GLP-1 receptor agonists have been shown to modify some inflammatory mediators and markers of vascular risk, although larger trials of longer duration will be required to confirm these preliminary findings. Significant reductions in high-sensitivity C-reactive protein (hsCRP) and improved insulin sensitivity have been reported in human subjects with type 2 diabetes treated with exenatide compared with treatment with glibenclamide, despite similar effects on HbA1c4. In addition, a meta-analysis of six phase III trials of liraglutide reported a significant 23.1% reduction in hsCRP following treatment5. Other small studies have observed beneficial effects of GLP-1 infusions on other markers such as tumour necrosis factor alpha (TNFα)6 and venous occlusion plethysmography7.

Both liraglutide and exenatide have been shown to have a beneficial effect on both fasting and post-prandial lipid profiles in type 2 diabetes. One of the largest recent studies randomized 533 subjects to liraglutide or placebo (in combination with metformin and rosiglitazone), and demonstrated significant reductions in serum low-density lipoprotein (LDL)-cholesterol, free fatty acids and triglycerides in the treatment group when compared with placebo8 These findings have been replicated in other smaller studies. Infusions of GLP-1 have also been shown to improve post-prandial lipaemic excursions9, an independent risk factor in the development of atherosclerotic cardiovascular disease.

GLP-1 receptors are expressed on cardiac tissue, therefore, it is possible that the hormone, or its synthetic analogues, may directly mediate a range of cardiac functions. Current areas of research include the investigation of GLP-1 involvement in myocardial metabolism, coronary blood flow, pre-/post-ischemic conditioning, left ventricular (LV) remodelling and LV performance. Both animal and human studies have suggested that GLP-1 agonists may have effects on myocardial metabolism, and this may be translated into possible therapeutic benefit on cardiac function. Animal studies have demonstrated improved glucose utilization and reduced accumulation of lactate in the myocardium following infusions of GLP-1 agonist10. Improvements in LV function have been demonstrated in animal studies11,12 but results from a few small studies in humans have shown conflicting results.

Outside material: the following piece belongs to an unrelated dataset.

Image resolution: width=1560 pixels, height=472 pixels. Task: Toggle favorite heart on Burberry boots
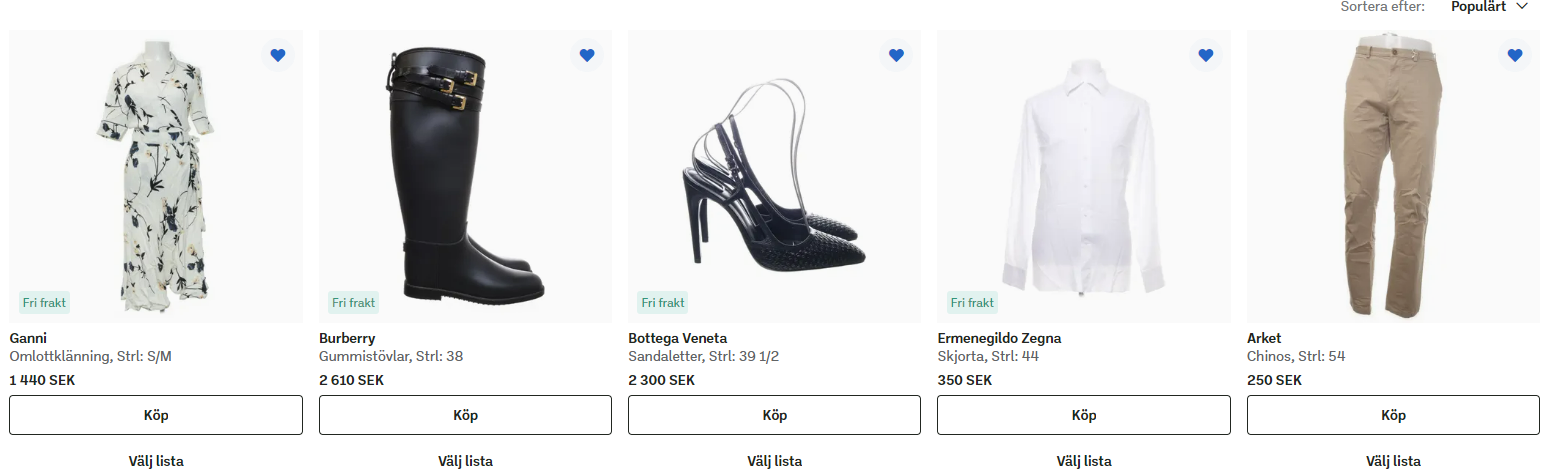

In addition, an animal study suggested that GLP-1 may have effects on coronary blood flow and protect against ischemia and reperfusion injury13. These findings in rodents require further work before conclusions can be drawn.

If an individual with type 2 diabetes is able to tolerate GLP-1 receptor agonist therapy then the early clinical beneficial effects on HbA1c, weight and blood pressure may be substantial. The possible direct benefits on the heart and vascular system in animals and humans require further study and investigation.

There is recent information from a large database containing 39,275 patients treated with exenatide, that exenatide was associated with a significant reduction in cardiovascular events and hospitalizations, despite the fact that patients treated with exenatide were more likely to have prior coronary heart disease or other co-morbidities14. There are large ongoing cardiovascular safety trials with liraglutide (Liraglutide Effect and Action in Diabetes: Evaluation of Cardiovascular Outcome Results – LEADER) and the once-weekly formulation of exenatide (Exenatide Study of Cardiovascular Event Lowering – EXSCEL).

Several animal studies and analyses in humans have demonstrated a potential cardioprotective effect of GLP-1 RAs15,16. A therapy with these additional benefits would be invaluable in the treatment of T2D, as many patients with diabetes are also ultimately found to have significant CV disease and are at increased risk of CV events and myocardial infarction (MI)17,18. There is evidence that the GLP-1 protective effect on myocardium may be particularly important in ischemic conditions19and may also attenuate other factors causing premature atherosclerosis20.

GLP-1 receptors in mice have been located on endocardium, cardiomyocytes and microvascular endothelium21. While the exact location of these receptors in humans is slightly more elusive, evidence suggests that the same tissues in humans are responsive to GLP-1 effects. For example, it has been shown that GLP-1 directly affects factors of endothelial dysfunction in human diabetics and may function as a vasorelaxant. A study by Nyström et al. evaluated the effects of GLP-1 on endothelial function in patients with T2D and coronary artery disease compared with healthy controls by infusing native GLP-1 with an insulin pump22. GLP-1 infusion significantly increased flow-mediated vasodilation in diabetics with coronary artery disease, but had no effects in healthy subjects, thus demonstrating improved perfusion in compromised tissues in diabetic subjects by increasing endothelial-dependent vasodilation23. A subsequent study by Nyström et al. showed that GLP-1 also relaxes arteries in a rat organ model. Circular sections of rats’ femoral artery were dissected and mounted in an organ bath. Addition of GLP-1 to these baths during phenylephrine-induced contractile tone resulted in dose-dependent vascular relaxation24.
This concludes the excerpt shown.